100% will be earned if cumulative Total Return achieved is at least:
18%
 
6%
 
12%
50% will be earned if a cumulative Total Return achieved is:
0%
 
0%
 
0%
0% will be earned if cumulative Total Return achieved is less than:
0%
 
0%
 
0%
a percentage from 50% to 100% calculated by linear interpolation will be earned if cumulative Total Return achieved is if between:
0% - 18%
 
0% - 6%
 
0%- 12%
____________________________________
(1) The “Peer Group” was comprised of the following companies: EPR Properties; Getty Realty Corporation; Lexington Realty Trust; National Retail Properties, Inc.; Realty Income Corporation; and Spirit Realty Capital, Inc.
The New OPP provided for early calculation and vesting of the award in the event of a change in control of the General Partner, prior to the end of the Performance Period.

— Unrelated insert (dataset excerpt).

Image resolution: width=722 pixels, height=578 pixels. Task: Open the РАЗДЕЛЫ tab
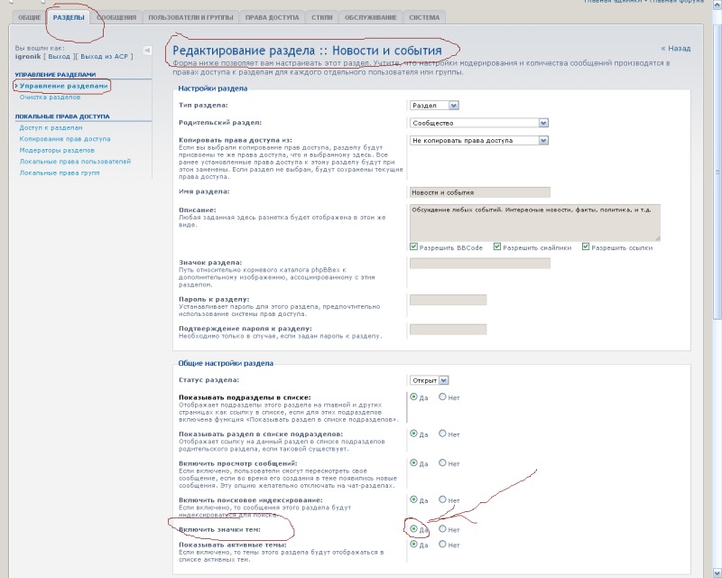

The Participants were entitled to receive a tax gross-up in the event that any amounts paid to the Participant under the New OPP constitute “parachute payments” as defined in Section 280G of the Code. The LTIP Units granted under the New OPP represented units of equity ownership in the OP that were structured as a profits interest therein. Subject to the Participant’s continued service through each vesting date, one-third of any earned LTIP Units would vest on October 1, 2016, October 1, 2017 and October 1, 2018, respectively. The Participants were entitled to receive distributions on their LTIP Units to the extent provided for in the LPA, as amended from time to time.
During the three months ended December 31, 2014, all of the Participants of the New OPP departed from the Company and forfeited all interests they had in the New OPP. As such, no expenses were recorded for the New OPP for the year ended December 31, 2014. As of December 31, 2014, the Company had recorded a total payable for distributions on LTIP units related to the OPP and the New OPP of $6.9 million.